Content starts

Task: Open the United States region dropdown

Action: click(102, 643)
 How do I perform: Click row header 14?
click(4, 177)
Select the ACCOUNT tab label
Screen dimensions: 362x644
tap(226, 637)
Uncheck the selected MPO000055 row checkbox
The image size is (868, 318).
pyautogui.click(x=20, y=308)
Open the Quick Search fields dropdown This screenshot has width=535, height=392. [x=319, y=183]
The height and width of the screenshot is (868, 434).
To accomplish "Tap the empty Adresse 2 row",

Content ends
Content starts

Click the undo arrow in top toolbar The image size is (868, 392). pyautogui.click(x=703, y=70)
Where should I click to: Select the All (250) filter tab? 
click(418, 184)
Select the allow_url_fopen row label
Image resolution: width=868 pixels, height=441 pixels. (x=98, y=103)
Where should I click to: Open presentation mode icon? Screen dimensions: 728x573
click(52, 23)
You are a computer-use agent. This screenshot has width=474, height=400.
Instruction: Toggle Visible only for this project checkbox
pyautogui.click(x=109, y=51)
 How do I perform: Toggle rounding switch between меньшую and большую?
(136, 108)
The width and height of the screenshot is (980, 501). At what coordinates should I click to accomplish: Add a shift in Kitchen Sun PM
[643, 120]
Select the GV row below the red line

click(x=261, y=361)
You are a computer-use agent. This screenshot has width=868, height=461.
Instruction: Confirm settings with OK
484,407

Content ends

### WHAT TO DO
Looking at the records above, please work out how many lines contain "computer" and state only that number.

### ANSWER SPACE
2